### Required Assignment 5.1: Will the Customer Accept the Coupon?

**Context**

Imagine driving through town and a coupon is delivered to your cell phone for a restaurant near where you are driving. Would you accept that coupon and take a short detour to the restaurant? Would you accept the coupon but use it on a subsequent trip? Would you ignore the coupon entirely? What if the coupon was for a bar instead of a restaurant? What about a coffee house? Would you accept a bar coupon with a minor passenger in the car? What about if it was just you and your partner in the car? Would weather impact the rate of acceptance? What about the time of day?

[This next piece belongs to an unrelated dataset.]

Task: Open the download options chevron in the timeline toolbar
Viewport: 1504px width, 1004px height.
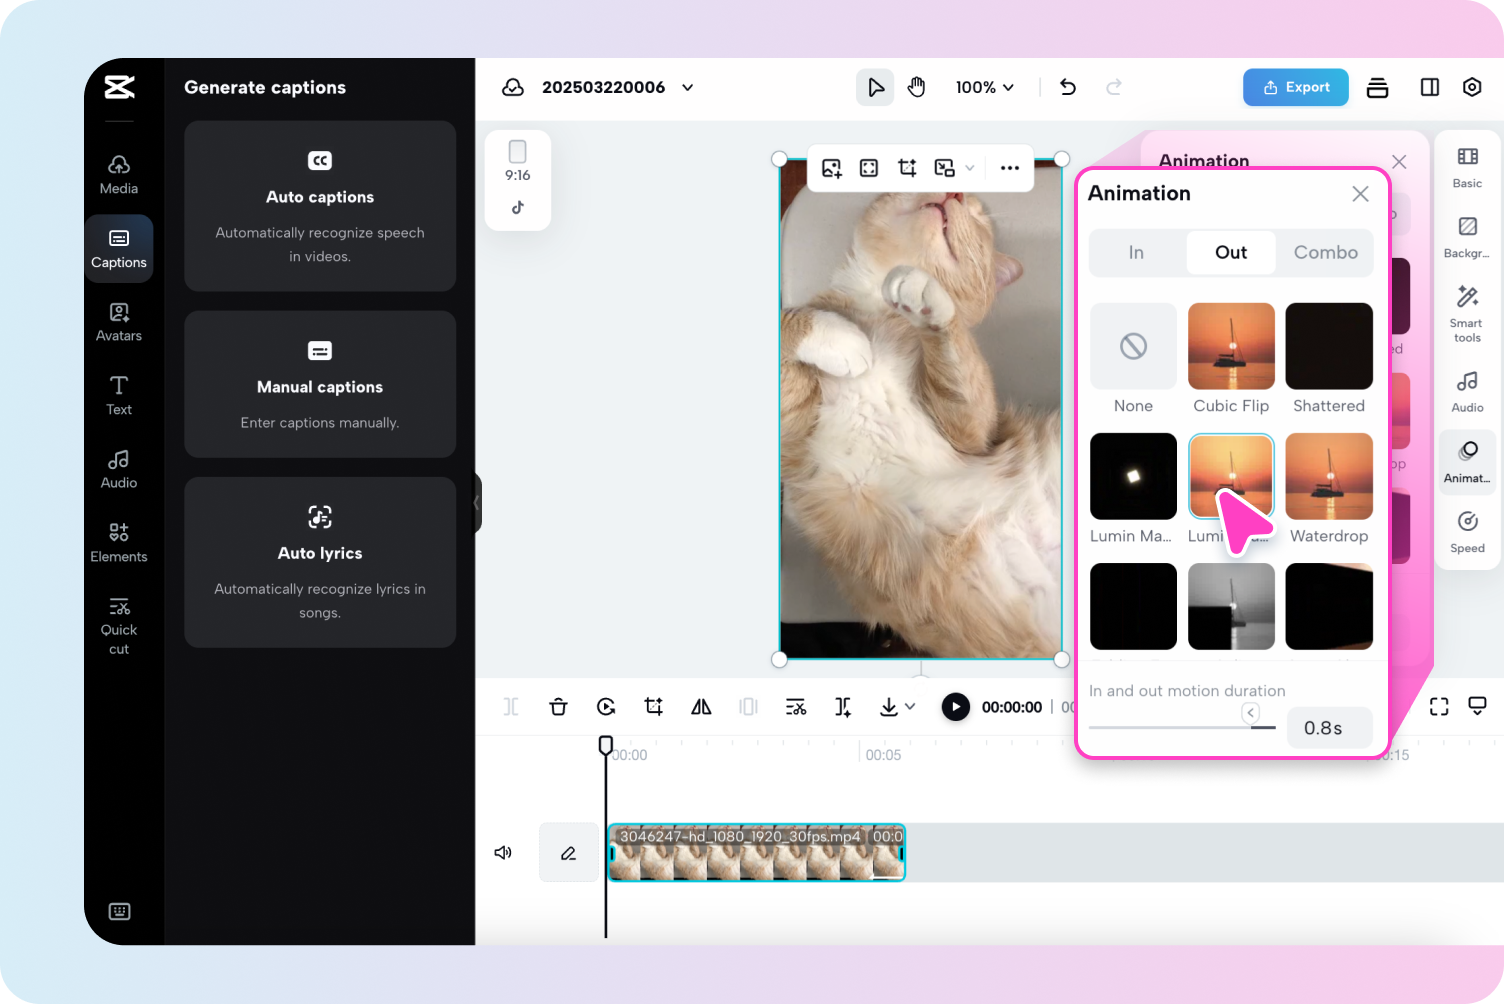Action: click(x=910, y=707)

Obviously, proximity to the business is a factor on whether the coupon is delivered to the driver or not, but what are the factors that determine whether a driver accepts the coupon once it is delivered to them? How would you determine whether a driver is likely to accept a coupon?

**Overview**

The goal of this project is to use what you know about visualizations and probability distributions to distinguish between customers who accepted a driving coupon versus those that did not.

**Data**

This data comes to us from the UCI Machine Learning repository and was collected via a survey on Amazon Mechanical Turk. The survey describes different driving scenarios including the destination, current time, weather, passenger, etc., and then ask the person whether he will accept the coupon if he is the driver. Answers that the user will drive there ‘right away’ or ‘later before the coupon expires’ are labeled as ‘Y = 1’ and answers ‘no, I do not want the coupon’ are labeled as ‘Y = 0’.  There are five different types of coupons -- less expensive restaurants (under \\$20), coffee houses, carry out & take away, bar, and more expensive restaurants (\\$20 - \\$50).

**Deliverables**

Your final product should be a brief report that highlights the differences between customers who did and did not accept the coupons.  To explore the data you will utilize your knowledge of plotting, statistical summaries, and visualization using Python. You will publish your findings in a public facing github repository as your first portfolio piece.





### Data Description
Keep in mind that these values mentioned below are average values.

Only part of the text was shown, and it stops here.